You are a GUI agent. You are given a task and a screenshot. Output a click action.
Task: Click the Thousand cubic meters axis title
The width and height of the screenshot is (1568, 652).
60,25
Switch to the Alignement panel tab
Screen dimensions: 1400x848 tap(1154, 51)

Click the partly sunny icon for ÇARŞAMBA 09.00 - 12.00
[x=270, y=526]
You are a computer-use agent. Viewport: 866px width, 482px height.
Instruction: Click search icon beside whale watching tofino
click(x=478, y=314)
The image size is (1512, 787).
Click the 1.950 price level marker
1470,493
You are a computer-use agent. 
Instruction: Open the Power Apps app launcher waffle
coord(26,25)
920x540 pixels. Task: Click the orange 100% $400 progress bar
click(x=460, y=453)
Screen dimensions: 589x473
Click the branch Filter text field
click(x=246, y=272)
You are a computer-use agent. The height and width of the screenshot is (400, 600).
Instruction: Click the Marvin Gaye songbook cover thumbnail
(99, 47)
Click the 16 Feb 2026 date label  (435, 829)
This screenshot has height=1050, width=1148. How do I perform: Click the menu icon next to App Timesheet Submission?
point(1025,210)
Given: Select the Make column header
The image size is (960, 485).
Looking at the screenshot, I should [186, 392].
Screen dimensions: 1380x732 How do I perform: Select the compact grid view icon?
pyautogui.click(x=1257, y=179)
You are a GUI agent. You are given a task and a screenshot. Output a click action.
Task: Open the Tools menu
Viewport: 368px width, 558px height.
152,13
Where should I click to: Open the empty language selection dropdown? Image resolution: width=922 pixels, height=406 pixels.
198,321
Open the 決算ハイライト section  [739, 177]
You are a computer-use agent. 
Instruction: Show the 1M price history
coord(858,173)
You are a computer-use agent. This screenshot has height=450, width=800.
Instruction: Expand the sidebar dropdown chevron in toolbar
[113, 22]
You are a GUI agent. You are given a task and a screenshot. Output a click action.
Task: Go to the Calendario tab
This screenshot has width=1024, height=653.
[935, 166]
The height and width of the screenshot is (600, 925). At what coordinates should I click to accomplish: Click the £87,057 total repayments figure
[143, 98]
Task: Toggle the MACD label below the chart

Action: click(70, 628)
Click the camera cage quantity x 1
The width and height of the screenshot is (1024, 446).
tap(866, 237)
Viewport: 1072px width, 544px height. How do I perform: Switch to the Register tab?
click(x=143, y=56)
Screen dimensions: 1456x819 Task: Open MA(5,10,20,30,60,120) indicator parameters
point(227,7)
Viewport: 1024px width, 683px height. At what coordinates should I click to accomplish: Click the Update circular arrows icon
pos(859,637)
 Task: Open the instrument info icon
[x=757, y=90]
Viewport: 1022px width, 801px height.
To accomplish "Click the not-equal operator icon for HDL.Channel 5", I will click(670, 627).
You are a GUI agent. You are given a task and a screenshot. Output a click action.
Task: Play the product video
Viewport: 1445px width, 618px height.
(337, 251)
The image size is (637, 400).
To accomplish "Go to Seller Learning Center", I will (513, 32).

---*---

- Required work
Gather each line of the listing above that contains the string "size". Letter case matters.

- Exercise response
The image size is (1512, 787).
The image size is (960, 485).
The image size is (637, 400).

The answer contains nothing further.